The giant corporation, which extracted around 62.6 million gallons of water annually from the springs of San Bernardino, from 1947 to 2015, has been found guilty of doing so illegally. In late December, the State Water Resources Control Board notified Nestlé of the conclusion of a two-year investigation, informing the company that it doesn’t have the legal rights to withdraw the vast amounts of water for bottling.
The two-year investigation concluded that approximately three-quarters of the water taken by Nestlé, known for its Arrowhead and Perrier brands, require permits the company has never held. This equates to billions of gallons of water stolen over six decades.

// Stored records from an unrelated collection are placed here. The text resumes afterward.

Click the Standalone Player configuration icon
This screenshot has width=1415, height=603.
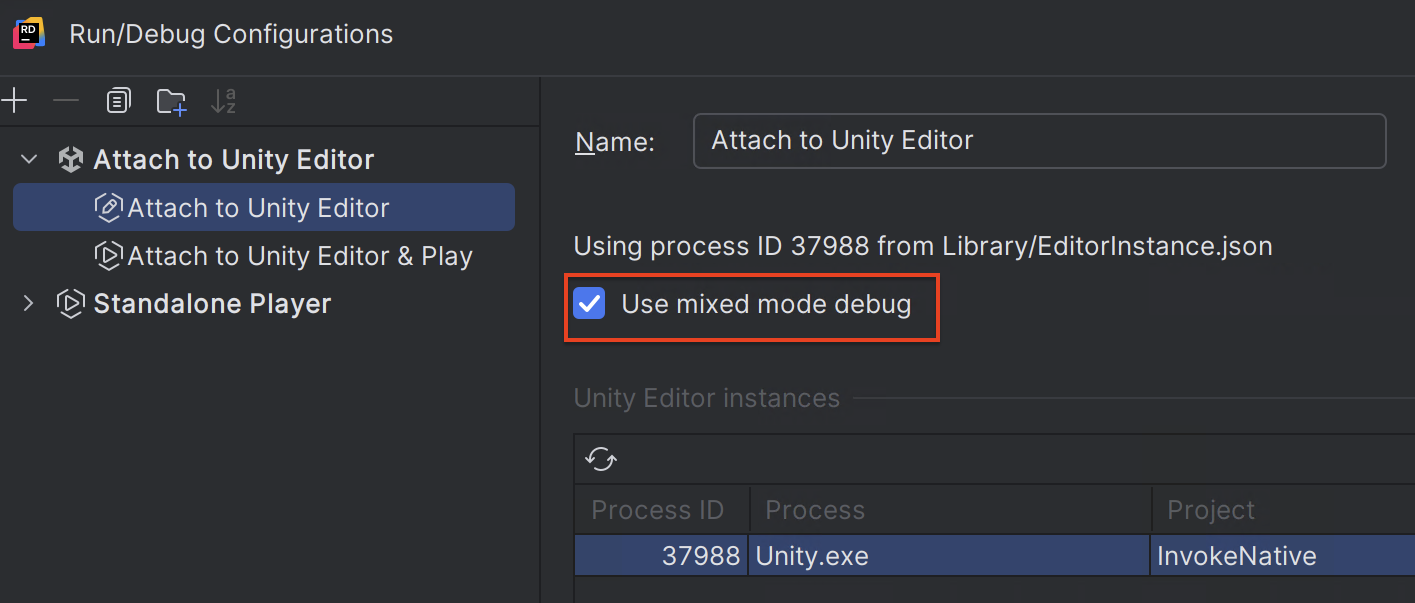[70, 303]
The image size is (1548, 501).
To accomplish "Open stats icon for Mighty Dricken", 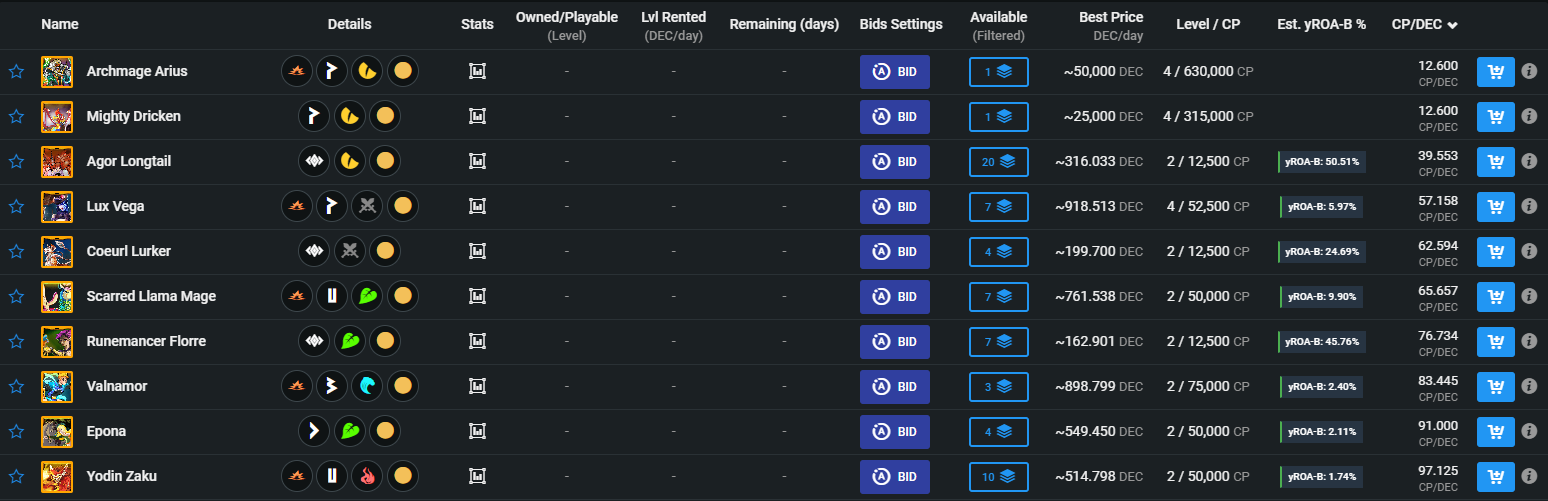I will pyautogui.click(x=478, y=117).
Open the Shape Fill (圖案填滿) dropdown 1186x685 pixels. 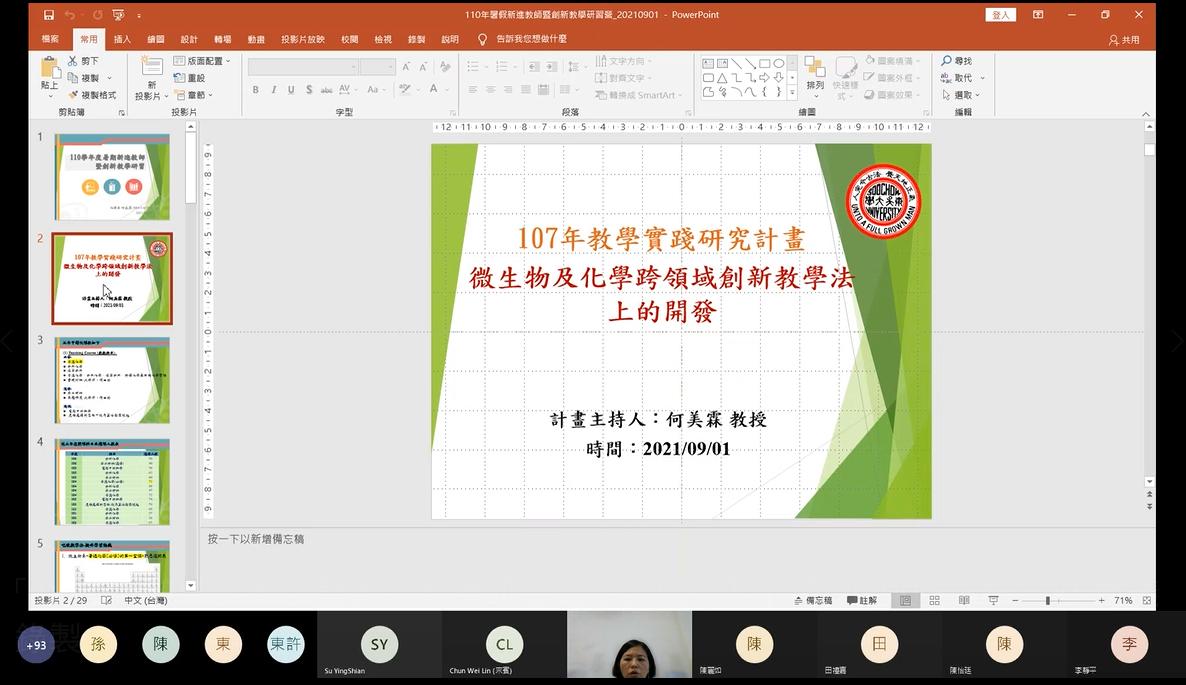point(890,62)
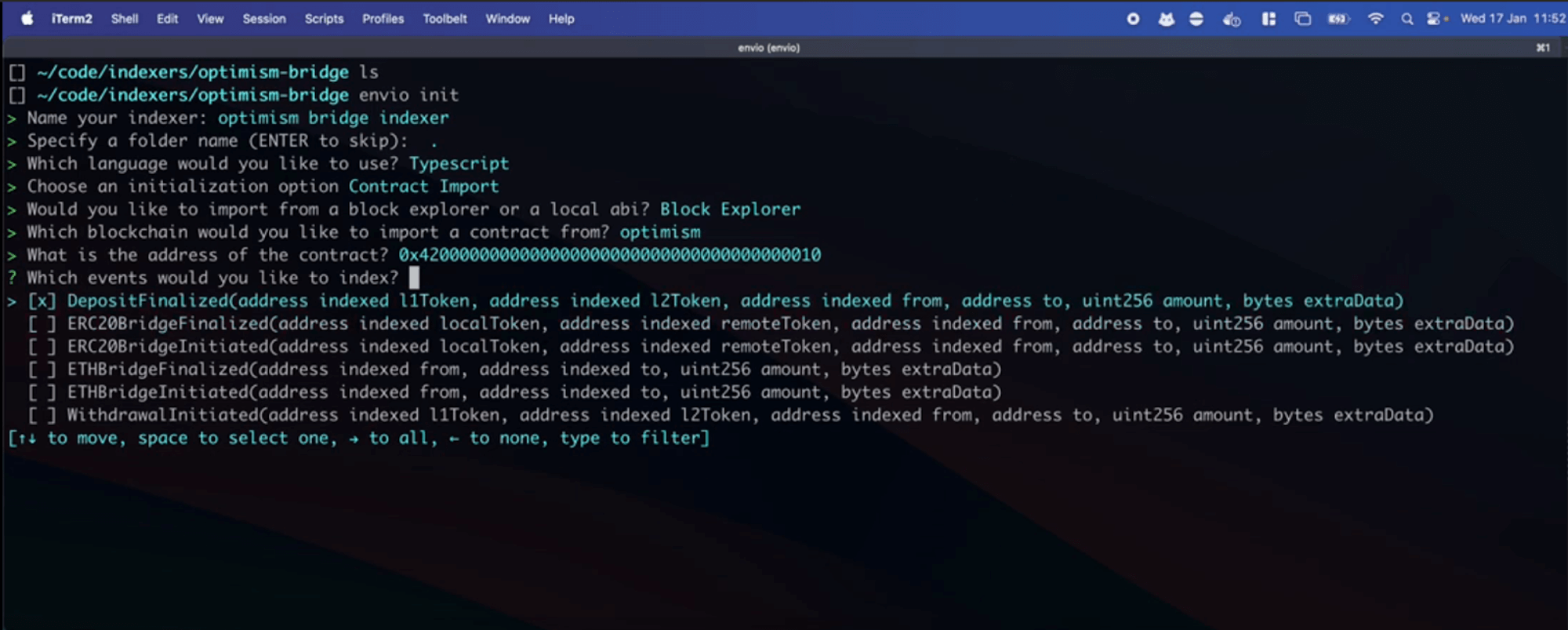Open the Shell menu
Screen dimensions: 1568x630
[x=124, y=19]
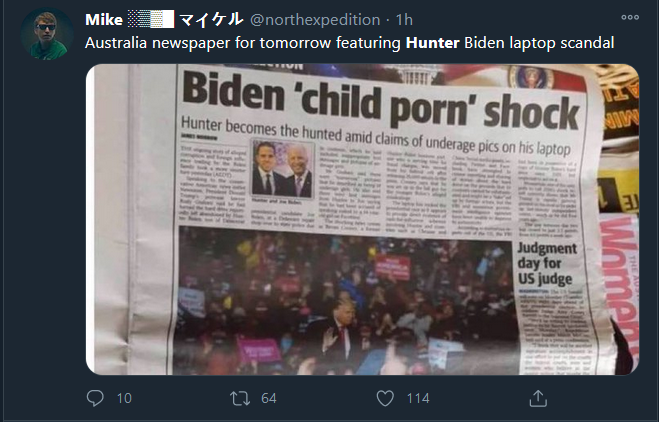Open Mike's profile avatar picture
Screen dimensions: 659x422
point(47,34)
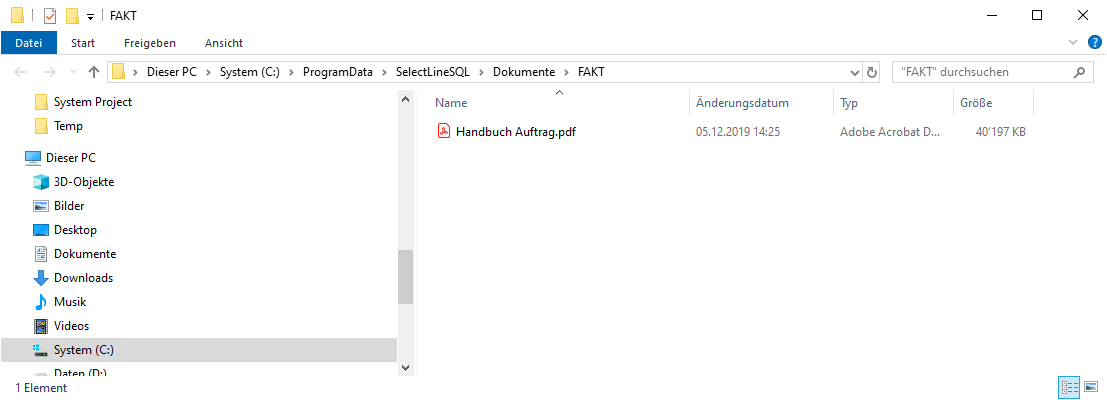
Task: Click the navigation pane vertical scrollbar
Action: coord(405,276)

According to the law, if an individual was accused of similar actions, a prison sentence would follow. Nestlé, on the other hand, has been told to simply apply for a new permit to conform to California water diversion regulations. Arrests have not been made and it is uncertain if the company will face fines. The corporation, guilty of stealing water essential to the balance of wildlife in the San Bernardino National Forest, has received a generous timeline to conform.

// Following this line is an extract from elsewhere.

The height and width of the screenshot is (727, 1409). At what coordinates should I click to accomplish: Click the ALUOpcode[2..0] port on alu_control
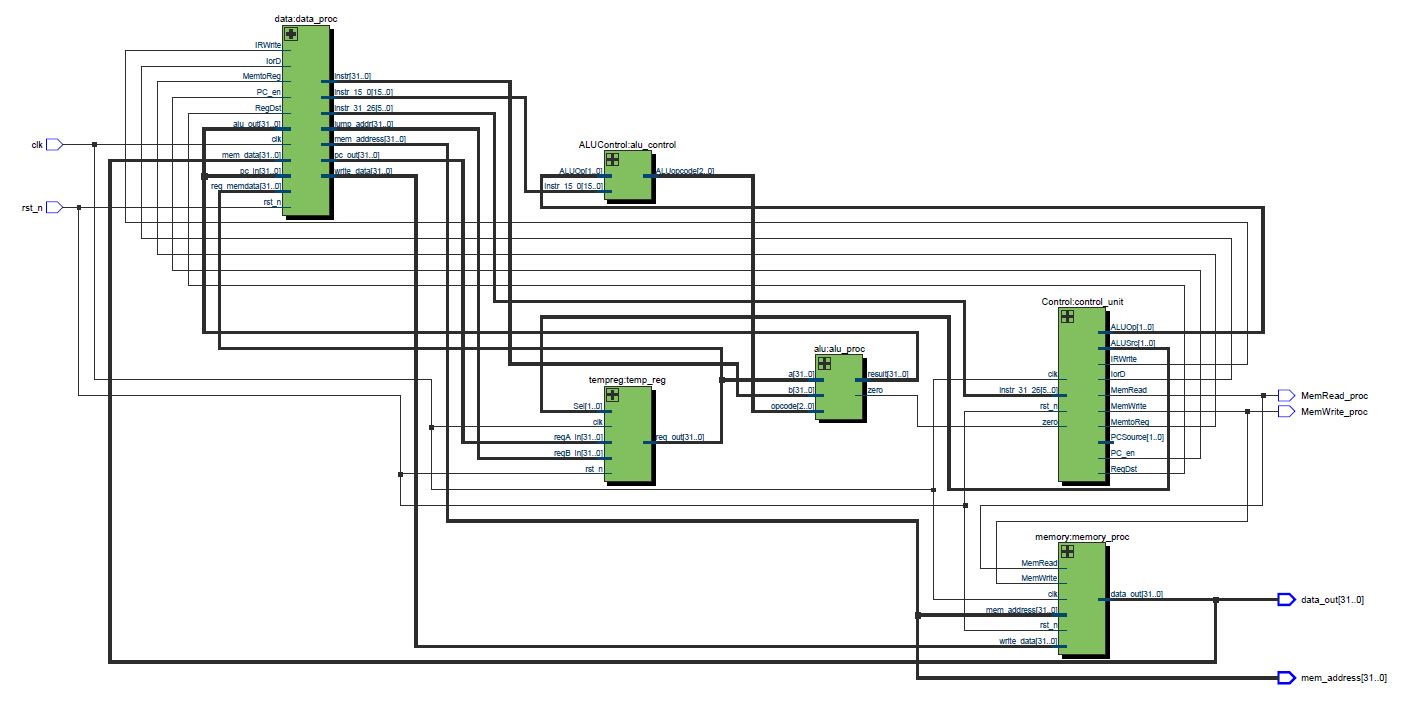click(x=685, y=172)
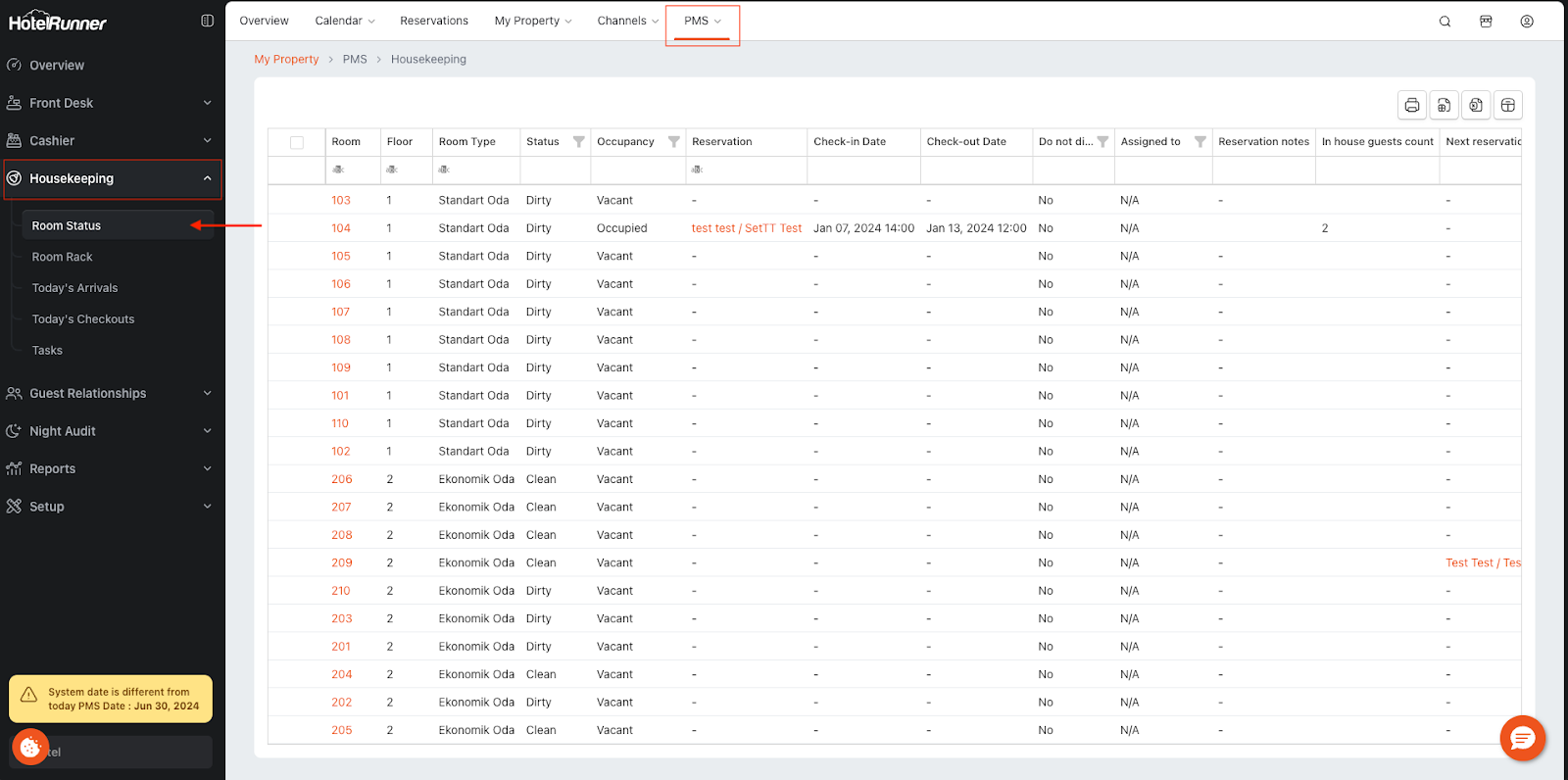The image size is (1568, 780).
Task: Open the 'test test / SetTT Test' reservation
Action: pos(746,228)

The investigation conducted by the California State Water Resources Control Board revealed that Nestlé only has the rights to take 8.5 million gallons yearly. A vast difference to the 62.6 million gallons the corporation has stolen each year.
The investigation was initiated in 2015 after the Desert Sun newspaper reported on the devastating environmental impact of Nestlé’s large-scale water diversion. The report claimed the corporation’s lack of water rights to siphon the spring waters from the rocky canyons was overlooked; that in fact Nestlé’s permit to transport water expired in 1988.
At the time of the Newspaper’s report, Steve Loe, a retired biologist who worked for the Forest Service claimed the canyons were at risk of drying up. “They’re taking way too much water,” Loe said. “When you take water from the springs that are the source of those waters, you dry up these canyons.”
The warning and investigation, however seems to have fallen on deaf ears. Although the Water Board has made claim that Nestlé is not able to satisfactorily clarify its basis for mass water diversion, Nestlé continues to operate; with a 60 day timeframe to submit a compliance plan.
In a letter to the corporation, Nestlé was told, however, to cut back on its water intake. The letter, Nestlé said, would have an impact on the company but to what extent, it is too early to tell. Nestlé also confirmed that it was happy with the report validating its right to withdraw water from the springs, making no mention of their past discrepancies.
“We will continue to operate lawfully according to these existing rights and will comply fully with California law,” Nestlé confirmed in a statement.
Environmentalists who have argued against Nestlé’s rights to syphon California’s ground water during a drought say this is a big win for them.
However, the track record of the state government’s relationship with the giant corporation leaves more to be desired.
In 1988, environmental and public interest groups filed a lawsuit against the US Forest Service for allowing Nestlé to operate a pipeline in Strawberry Canyon on an expired permit. The courts subsequently ruled that Nestlé had the right to continue water extraction while a permit renewal was pending.
Currently, history is repeating itself with the board leaving open the possibility of Nestlé continuing its behaviour while further permits are pending.
Nestlé has only been caged momentarily, until their latest permit is rubber stamped and approved.